In August of 1974, my family moved into our house in Orange Park, Florida,  a suburb just south of Jacksonville, heavy with Navy personnel from NAS Jacksonville, where my father was stationed.  My father was an enlisted man in the Navy, my mom was a nurse at the local hospital who usually worked the evening 3:00pm to 11:00 pm shift.  We had moved to Orange Park in August of 1974, when I was five, my brother 3 and my sister turned 1 on the day we moved into our house.  We had just spent the past four years living in Spain while my father was stationed there.

Fast forward about five or six years (it is hard to pin down right now) and we had become a soccer family.  Soccer was relatively new in northeast Florida, where the biggest sporting event of the year was probably the annual Florida-Georgia football game.  American football and baseball dominated the sports landscape in that area.  I had played little league baseball and pretty much sucked at it.  I could field and throw pretty well, but I couldn't hit for jack, my batting average was pretty anemic, think I was 3 for 2 seasons.  I didn't play football and I am not sure my father (who had played high school football and one year at college before being asked to leave college, which in itself is a humorous story) wanted me to play American football.  We were looking around for something for me to play  in the fall.  And so, I first played soccer as a 9 year old, playing in only the second season of my local soccer club (the spring season there had been one team, in the fall there were 11 teams).  Soccer exploded and from then on I was hooked and never played another organized sport until I joined the Navy.

Soccer was not something that kids played much in Northeast Florida and I can't say it was a fixture in my house until such time as both my brother and I started playing and trying out for travel teams.  At that time when we had four TV channels, including PBS, there was not much in the way of soccer around.  However, the legendary "Soccer Made In Germany" pretty quickly became almost required watching when it was on TV. 

logoBy the early 1980's we were a soccer family, my brother and I both playing.  It was around this time that my father dicovered the old North American Soccer League and more specifically the Tampa Bay Rowdies.  The Rowdies became one of the defining experiences of my childhood.  The green and gold kits, the "Fannies" (the supporters group) and that great tag line "
Rowdies Are a Kick in the Grass."  Going to these games became pretty regular fixtures during the summer.  As a family, we would drive down to Tampa, maybe spend the day in Busch Gardens or see my great uncle in Orlando and then go to a match.

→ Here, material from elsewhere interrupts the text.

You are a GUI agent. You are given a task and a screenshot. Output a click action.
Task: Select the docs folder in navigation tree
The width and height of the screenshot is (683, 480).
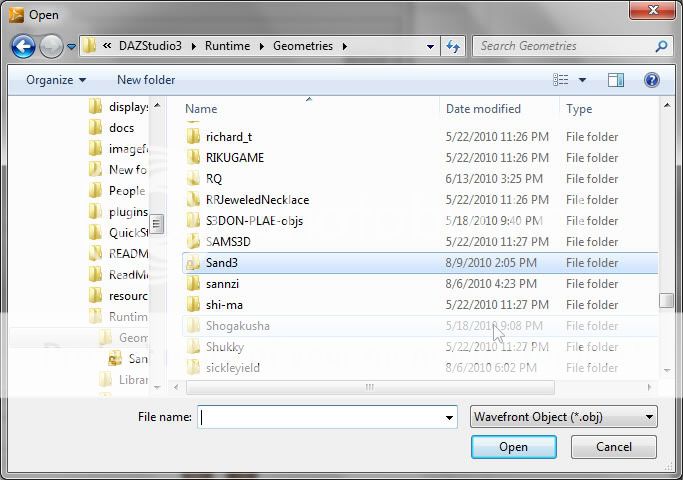tap(121, 128)
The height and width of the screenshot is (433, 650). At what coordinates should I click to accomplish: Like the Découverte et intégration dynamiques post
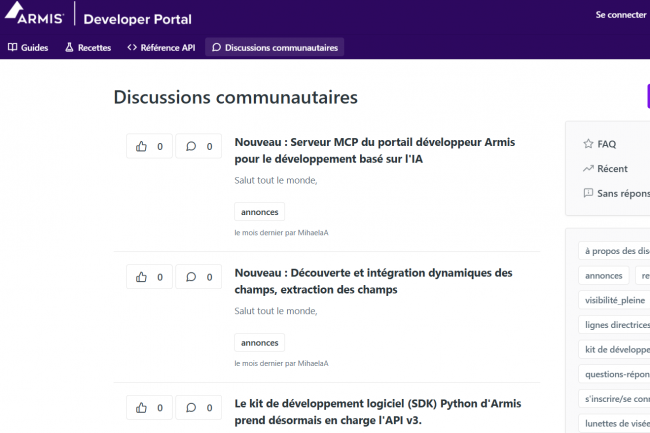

But the truly defining experience was the one day road trips on some Fridays.  School, W.E. Cherry Elementary, let out around 3:00 pm. With my mother working the evening shift, my father, brother, sister and I would get in the van, drive four hours to Tampa.  We would arrive just before game time, have stadium food to eat and watch the Rowdies play.  Then after the game was over, we would climb back in to the van and drive four hours home. My dad had built a plywood platform that would fit into the back of the van for the kids to sleep on in addition to the bench seats in the van (this was way before child safety seats were mandatory).  On the way home, we could sleep while my father drove.  We would drive 8 hours round trip in order to watch a professional soccer game.  It was a spectacular time as a kid.

Then usually the next day, my brother and I would then go play a soccer game or two and I would referee two or three games (at age 10 or 11).

Around this time, I remember a man coming around to the house soliciting subscribers for cable TV.  I distinctly remember my father asking if the cable package contained Channel 44 out of Tampa since that was the channel that carried the Rowdies games (the package did not), but we got cable nonetheless.



Although not an every week occurance, the same day trips to Tampa were as much a part of my soccer childhood as Saturday morning games with my friends.  As a kid, I watched the likes of Englishmen Sam Allardyce and Rodney Marsh, the Brazilian Tatu and even early American players like goalkeeper Winston DuBose and the now legendary Glenn "Mooch" Myernick playing for the Rowdies.  I remember seeing greats like Gerd Mueller playing for the Fort Lauderdale Strikers, Giorgio Chinaglia and Franz Beckenbauer of the New York Cosmos and Johann Cruyff of the Washington Diplomats (despite being a Rowdies fan, Cruyff was my idol and I wanted to be him as a player).  Of course, at the time I didn't know that these men were more or less past their prime as players.  But it was spectacular fun being at the game, where you would hear chants and the advertising tag line and some chucklehead dressed in a giant soccer ball head launching himself in to the goals.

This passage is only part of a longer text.